“On the day of the attack, it was bedlam,” John Dada said. “The attackers began firing as they came into the community, causing those who remained behind to run helter-skelter to safety.”
Dada is a retired nurse and KAICIID grant recipient who was caring for the elderly as part of his project in Kafanchan, Southern Kaduna State, when his community was attacked by a gang of bandits and herdsmen on 12 August, 2020.
“I chose to remain and look after my patients, I could not abandon them,” he said. “The decision was not one borne out of bravery. It was more of a professional obligation.”
According to Dada, his community, which once lived in peace, is now afflicted by conflict. Territorial disputes have been exacerbated by economic struggles, political manipulation, criminality and youth unemployment, resulting in ethnic and religious divisions. Banditry, theft of property and cattle, and kidnapping has also become rampant.
Dada’s community lies in the centre of Nigeria, between the predominantly Muslim north and the predominantly Christian south. The region has become a venue for conflict between Muslim Fulani nomadic herdsmen and the Christian farmers and tensions have increased as previously open grazing lands become increasingly dominated by infrastructure such as railways, roads and urban expansion prompted by Nigeria’s rapid growth.
One of four initiatives in 2020 in Southern Kaduna supported by KAICIID, Dada’s project arose out of consultations with respected community leaders, both Christian and Muslim, aimed at finding an interreligious solution to the cycle of violence in his community.
“We have lived with Fulani for generations, going back over 100 years, but the communities have given up their old ways of resolving conflict,” Dada said. “All we can do is try and see what short term measures we can take because the ultimate solutions are something which the government has to solve. But at our level, we can pacify and ask people to be patient.”
At the urging of the community at the onset of the COVID-19 pandemic, Dada sought to engage young people, teaming up with the Jema’a Community Development Charter, an interfaith youth group, to help monitor the health of, and provide care for, elderly and vulnerable people as well as promoting COVID-19 safety and awareness and contact tracing.
This group of young people also played a key role in protecting the village and limiting further violence during the August attack. Upon hearing about the impending attack, members evacuated as many people as they could and rushed to protect the elderly and vulnerable, building protective corridors with sandbags, attempting to deter attackers and warning unsuspecting incoming travellers.
Security Challenges in Nigeria
Throughout 2020, attacks and kidnappings increased significantly.
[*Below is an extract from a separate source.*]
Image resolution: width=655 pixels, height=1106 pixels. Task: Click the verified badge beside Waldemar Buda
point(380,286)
According to UN Data, there were 7,800 conflict-related fatalities in 2020 compared to 5,400 the year previous. A significant majority of these deaths occurred in Borno, Zamafra and Kaduna.
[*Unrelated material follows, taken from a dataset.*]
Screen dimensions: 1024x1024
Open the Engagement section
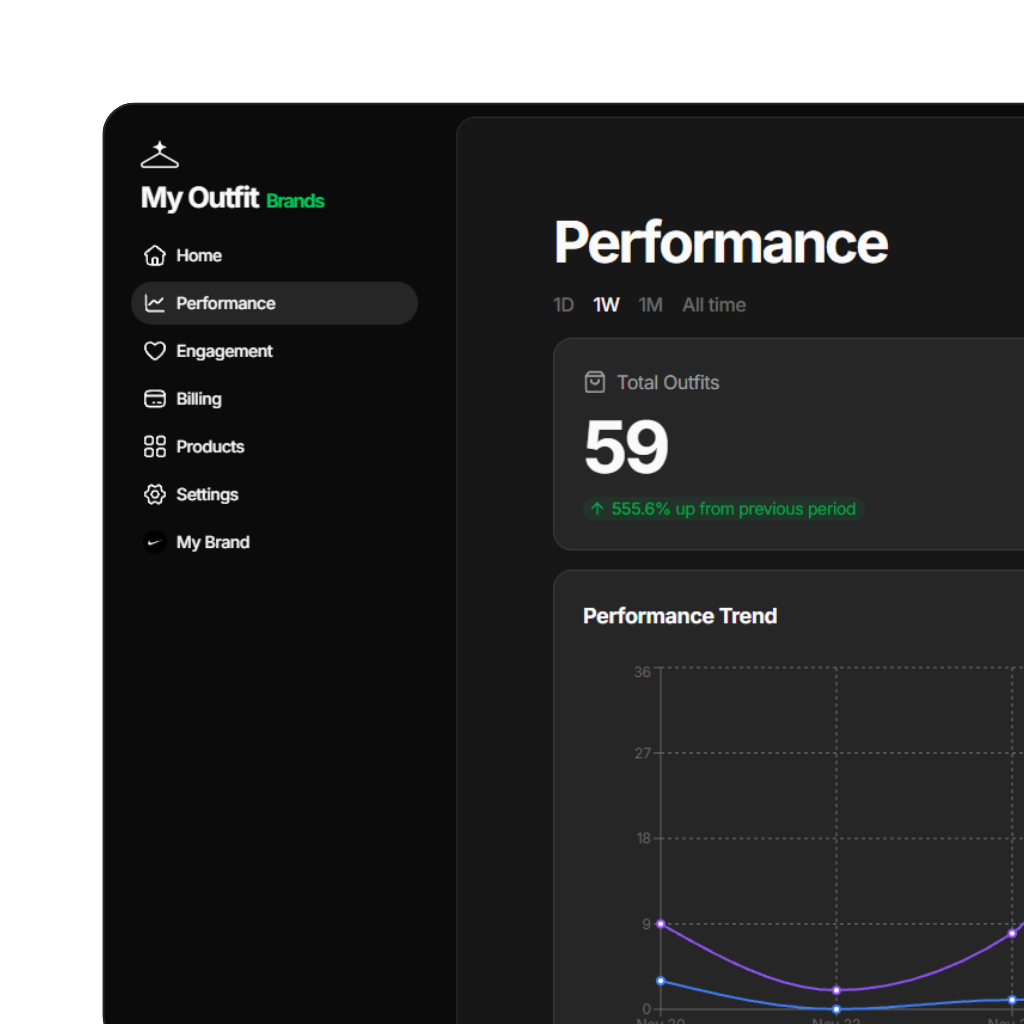tap(223, 351)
According to KAICIID Country Expert Joseph Atang, attacks and kidnappings have arisen out of economic desperation and the desire of organized criminal networks hoping to gain financially. They are carried out by young people who, deprived of the means for economic self-betterment, are manipulated and given access to smuggled weapons.
“Bandits are just killing people and raiding villages and burning settlements. And they are kidnapping people and getting hundreds of millions for ransom,” he said. “People are hungry, so they need to survive because there are no jobs.”
The conflict has also led to an increase in internally displaced persons, overwhelmingly women and young people.
There are more than 2.5 million internally displaced people in Nigeria, predominantly women and young people, who are vulnerable to gender-based violence, drug abuse, hunger and crime. There is an acute lack of accommodation for displaced persons, who do not have access to adequate sanitation facilities and who are therefore more at risk for COVID-19 transmission and water-borne diseases.
Early-warning mechanisms and building economic opportunities
Six months later, there haven’t been any more attacks on Kafanchan.
“Not because there were no attempts,” said Dada. “Actually, because communities are becoming more aware and are warding off these various attacks. The community is providing its own security apparatus by getting their young men to be more aware, reporting strange movements etc.”
By engaging young people as part of the early warning systems, they are able not only to protect the community, but benefit also from a sense of purpose, supplemented by a stipend in an otherwise unpromising employment market.
“We try to see how we can improve local employment opportunities for youth,” Dada said. “It is critical to provide an enabling environment for youths to be able to make some earnings to meet their basic needs.”
Dada’s next mission is to build opportunities for women, who are often marginalised in his community, through startup grants and through involving them in the peacemaking process.
“You see, when the menfolk are planning, women are not invited, but the consequences (of violence) are born directly by the women. So we are trying to get the women to the point where they will insist on being part of any peacemaking process in their communities so that their voices are heard from the beginning.”